Ask HN:  How much rent can I afford in San Francisco? - j_baker

I'm moving to San Francisco soon and I'm just trying to get a rough idea of what I can afford.  The general rule of thumb is rent should be 33% of income, but that seems a bit tough in SF with rent prices what they are.  What do most landlords go by?
======
LeBlanc
If you are willing to be flexible in terms on location, you can get cheaper
rents but still be close to the city proper via public transit. Places down in
the peninsula will be even cheaper, but you will have to factor in the price
of the commute (caltrain from mountain view to SF everyday can get expensive).
There are also the google shuttles, but I have not used them.

Living with room-mates will also save you a bunch of money obviously. I am
down in Palo Alto right now but thinking about moving up to SF, so long as I
can convince the people I want to live with to find a place cheap enough for
me. Good luck!

------
stretchwithme
Landlords go by whatever the market will bear. SF is a great place to live and
everybody living there is willing to pay more to do so.
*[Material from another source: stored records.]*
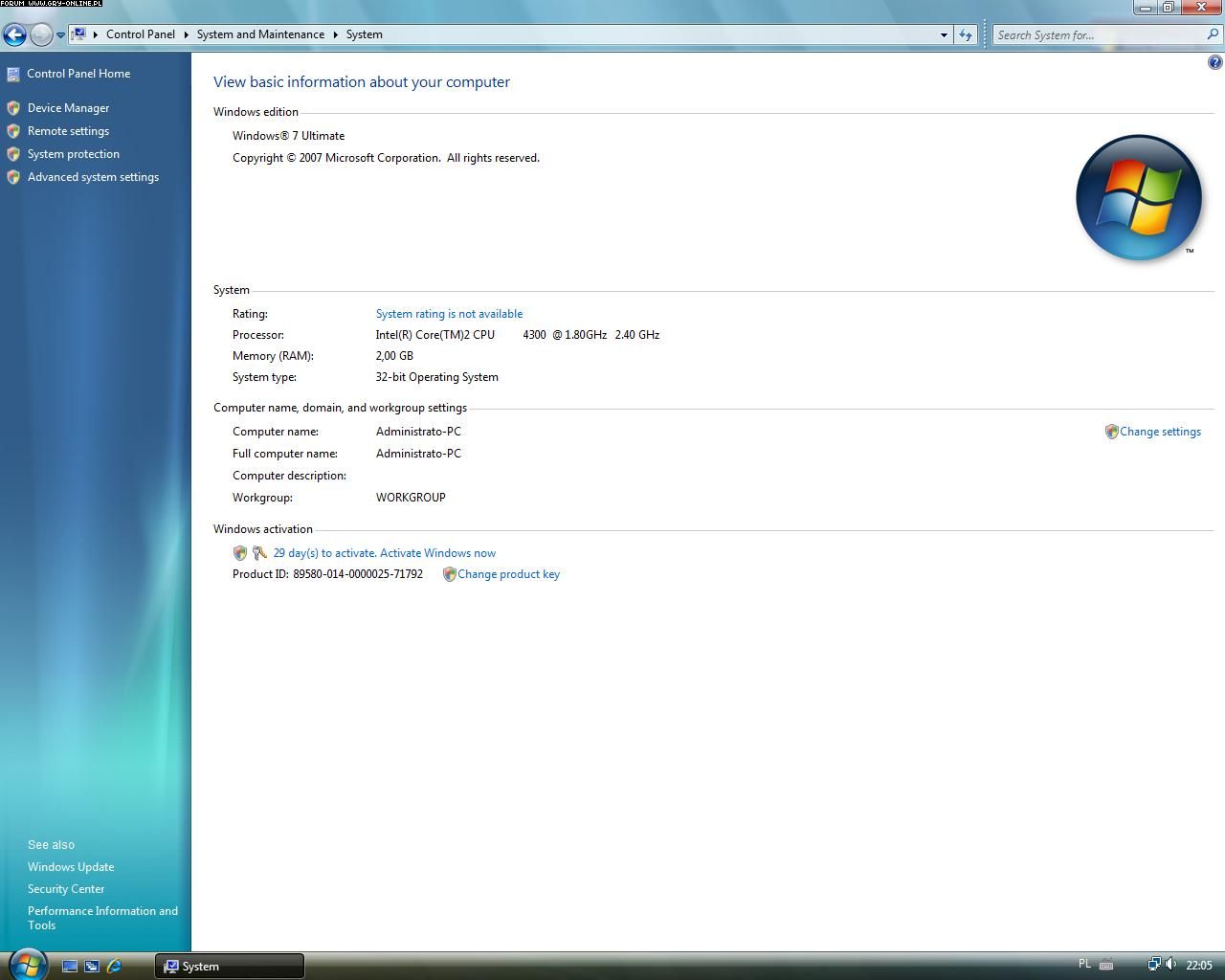Select System and Maintenance breadcrumb
Screen dimensions: 1225x980
pos(260,34)
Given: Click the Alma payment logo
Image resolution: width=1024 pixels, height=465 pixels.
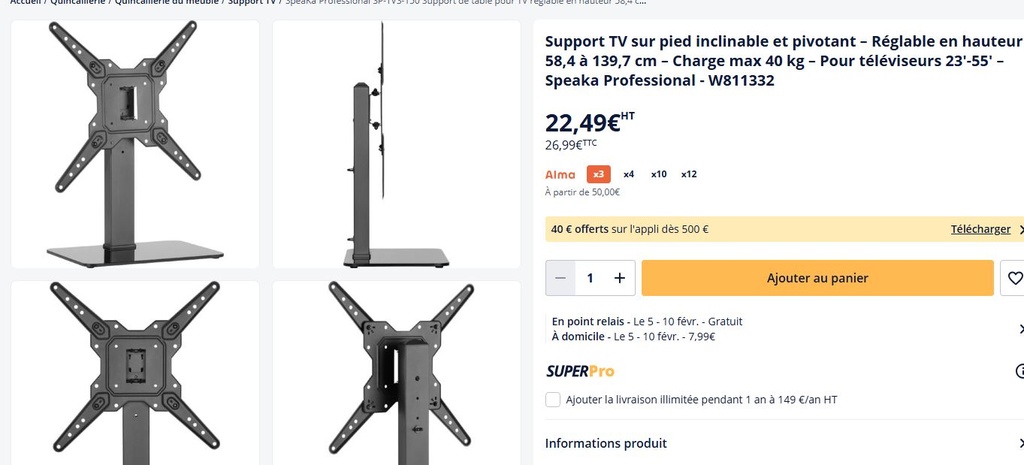Looking at the screenshot, I should click(x=560, y=174).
My advice is decide what minimum qualities you must have in a place and find
something that meets or exceeds those for the least money.
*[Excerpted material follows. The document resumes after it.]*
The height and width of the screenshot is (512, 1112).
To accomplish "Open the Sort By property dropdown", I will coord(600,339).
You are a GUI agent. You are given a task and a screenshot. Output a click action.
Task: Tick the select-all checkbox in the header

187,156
But try to make a short commitment initially. You will doubtless learn a lot
more about the market and your own needs once you're here.

------
starkfist
The standard formula used by rental companies for tenant approval is the
combined incomes of the renters should be 40x the monthly rent of the
apartment. Of course, preference is given to those making more money. If it's
being rented by the owner there is usually more room for negotiation.